O primeiro passo para que
se restabeleçam as funções da rede é que ao menos cinco desses homens se
encontrem para unir os cartões que receberam há alguns meses, guardados
com segurança máxima. Norman Ritchie, 55 anos, que mora em Ottawa,
deixa o seu em um cofre tão bem escondido que nem mesmo quem divide o
teto com ele sabe onde está. O cartãozinho, que tem um chip e uma tarja
magnética, fica protegido pelo segredo numérico do cofre e por uma
sacola inviolável. “Se eu o perdesse, seria um grande constrangimento.
Teria que pedir outro, numa cerimônia oficial, e correria o risco de não
usá-lo quando precisassem, numa emergência”, afirma.
A tarefa de Ritchie e seus
colegas seria a última decisão a ser tomada, caso algo grave
acontecesse com as máquinas que protegem os endereços da web. A reunião
desse grupo serviria para gerar uma nova chave de segurança a partir da
junção dos tais cartões. Depois de obter a nova senha ultrassecreta,
eles são autorizados a reiniciar um novo Módulo de Segurança de Hardware
(HSM, ou Hardware Security Module). Trata-se de um dispositivo de
emergência que, em questão de minutos, traz o backup do protocolo de
segurança de boa parte dos sites e possibilita uma navegação normal
novamente.
ANTIFRAUDES
O órgão que coordena toda
essa operação é a ICANN (Internet Corporation for Assigned Names and
Numbers), um grupo sem fins lucrativos, bancado pelo Departamento de
Comércio dos Estados Unidos, responsável por um dos sistemas mundiais
contra ataques cibernéticos.
A entidade escolheu os
sete guardiões depois de um longo processo seletivo, envolvendo a
análise dos currículos e uma série de entrevistas. O esquema de proteção
pelo qual os sete devem zelar é o DNSSEC (Domain Name System Security
Extensions), aquele que garante que ninguém caia em endereços pirateados
quando tenta ir para um site qualquer.
Os domínios terminados em
.uk, .org e .br, por exemplo, adotam esse protocolo (o domínio .com é
protegido pela VeriSign, uma empresa privada americana). Um ataque a
esses servidores vitais do DNSSEC resultaria, então, em uma catástrofe
virtual globalizada. “Pode ser fruto de um ataque nuclear ou de algum
desastre da natureza, coisas muito improváveis, mas que devemos estar
preparados para enfrentar”, afirma Richard Lamb, um dos gerentes do
programa da ICANN.
O processo tem ainda 14
oficiais criptográficos, espécie de assistentes burocráticos dos
guardiões. Eles são os responsáveis por autorizar o uso de equipamentos e
chaves que garantem a autenticidade dos sites, mais um passo dentro do
sistema de segurança.
Entre esses oficiais está o
brasileiro Frederico Neves, coordenador técnico do Registro.br, uma
organização que cuida dos registros de domínios. “Nossa função é dar
apoio aos procedimentos da ICANN que garantem a navegação na rede”, diz
Neves. A possibilidade de que um dia seja necessário usar toda essa
estrutura, mesmo num cenário de ciberguerra, no entanto, é remota. Até
chegar ao ponto crítico de se chamar os guardiões, muitas outras
barreiras de segurança teriam que ser quebradas.
O DNSSEC é considerado o
maior avanço de proteção digital nos últimos 20 anos da internet. Desde
que Dan Kaminski, hoje um guardião, descobriu uma vulnerabilidade em seu
desenvolvimento, em 2008, nenhum outro princípio de falha foi notado.
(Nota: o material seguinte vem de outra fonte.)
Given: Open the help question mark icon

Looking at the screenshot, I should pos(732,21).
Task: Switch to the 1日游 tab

Ao criarem os cartões, os organizadores da ICANN se preocuparam em fazer
uma peça com uma única função emergencial, sem qualquer probabilidade
de ser hackeada, como uma garantia adicional para que o sistema
funcione.
Quando a criação dos
cartões foi noticiada, em julho, porém, alguns boatos apocalípticos
surgiram — e colocaram em dúvida seu benefício. “Não dá para recriar,
programar ou usar o cartão para algo perverso, como muitos pensam”, diz
Ritchie. O maior rumor espalhado pela web seria o de que os guardiões
poderiam reiniciar a internet a qualquer momento. “Não há nada que possa
desligar ou reiniciar a internet. Não há nenhum controle ou mecanismo
central que a sustente”, diz Lamb.
Por essa mesma conotação
fantasiosa, o próprio nome “guardião” não é bem visto pela maioria dos
envolvidos no projeto. “A história real, que é a de implantar o DNSSEC
com eficácia, tem se perdido um pouco no sensacionalismo”, diz Ritchie.
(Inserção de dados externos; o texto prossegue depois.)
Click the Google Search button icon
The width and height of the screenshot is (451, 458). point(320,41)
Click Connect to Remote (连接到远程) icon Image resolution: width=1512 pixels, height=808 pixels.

Entre a ICANN e os seus voluntários, os sete detentores do cartão
inteligente são chamados somente pela sigla RKSH (ou Recovery Key Share
Holders, algo como Portadores da Chave de Recuperação).
Ainda assim, guardião ou
mero dono de um cartão que gera senhas, o que importa é que o canadense
sabe da importância da peça que guarda em seu cofre. E, mais ainda, por
entender que as grandes tragédias não são prenunciadas, já memorizou um
atalho para viajar até a base secreta onde os cartões devem ser
reunidos. “Digamos que estou perto da fronteira e já fiz o caminho
algumas vezes, por precaução.”
DAN KAMINSKY
Americano de nascimento,
Dan Kaminski é o mais famoso do grupo. Depois de descobrir uma série de
bugs e vírus, virou um pesquisador reconhecido na área de segurança.
Atualmente toma conta da start-up que montou, a Recursion Ventures
PAUL KANE
Experiente cientista de
computação do Reino Unido, Paul Kane já trabalhou em importantes
desenvolvedoras de software nos EUA e Japão. Hoje é uma espécie de
conselheiro sobre questões comerciais na internet para o governo de seu
país
NORMAN RITCHIE
O canadense Norman Ritchie já trabalhou em muitas empresas de informática dos Estados Unidos.
É funcionário do Internet Systems Consortium, onde ajudou a criar o BND Software, usado na maioria dos servidores atuais
MOUSSA GUEBRE
Único africano dos
guardiões, Moussa Guebre é natural de Burkina Fasso. Membro importante
do Ministério de Tecnologia da Informação de seu país, ele também faz
trabalhos para uma entidade social sem fins lucrativos, a ICT África
JIANKANG YAO
O chinês Jyankang Yao, de
Beijing, é atuante na China Internet Network Information Center, uma
agência responsável por assuntos relacionados à rede, sob a tutela do
Ministério de Indústria e Informação
ONDREJ SURÝ
Voluntário da Anistia
Internacional em Praga, Ondrej Surý nasceu e mora na República Checa. É
ainda um pesquisador da CZ.NIC Labs, organização que cuida do tráfego,
dos protocolos e dos dados de internet locais
BEVIL WOODING
Natural de Trinidad e
Tobago, Bevil Wooding é um dos líderes do desenvolvimento da tecnologia
no Caribe. É chefe de conhecimentos do Congress WBN, uma organização sem
fins lucrativos que trabalha com disseminação da ética.